University of Alabama Coach Nick Saban in 2010
University of Alabama Coach Nick Saban in 2010 (photo: Photo: Carol M. Highsmith, via Wikimedia Commons)

When I began as a theology advisor at EWTN in the summer of 2007, the SEC’s dominance of college football was just beginning. Several months earlier, Florida had routed Ohio State (OSU) in the Bowl Conference Series (BCS) Championship 41-14. I’m a graduate of the University of Michigan, which is in the Big 10 Conference, of which OSU is a member too. (A side note: The conference’s name has stayed the same while the number of teams has grown to 14, similar to how the younger Big 12 Conference’s name hasn’t changed despite losing two teams — Missouri and Texas A&M — to the SEC in recent years. In case you were wondering.) 

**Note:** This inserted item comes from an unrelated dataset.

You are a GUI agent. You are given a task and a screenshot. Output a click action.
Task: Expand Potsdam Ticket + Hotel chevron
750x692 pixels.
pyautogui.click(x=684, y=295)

Anyway, given Florida’s rout over OSU, my newfound buddies at EWTN, which is based in the heart of SEC country (Irondale, Alabama), would razz me about how SEC teams were superior to the “big and slow” teams of the Big 10, citing the Florida win as a prime example. “Speed! Speed! Speed!” one buddy — a Florida Gator fan — said to me with a confident smile, recalling how the Gators’ undeniably swarming defense had ended up dominating OSU. So I had to remind him, and subsequently others at EWTN, that the actual fastest guy on the field that night — Teddy Ginn, Jr. of Ohio State — had returned the opening kickoff for a touchdown — but suffered an ankle injury and was lost for the rest game because of a post-touchdown celebration with some of his teammates in the end zone.

Ginn ran a blazing 4.28 40-yard dash at Ohio State, and he also turned in the fastest offensive play during the 2015 National Football League (NFL) season. Had Ginn not been injured early in the game, his presence as a wide receiver would’ve stretched the Florida defense and I think the game would’ve thus become a shootout, similar to when the No. 1 OSU Buckeyes defeated number No. 2 Michigan 42-39 in a gridiron classic more than a month earlier.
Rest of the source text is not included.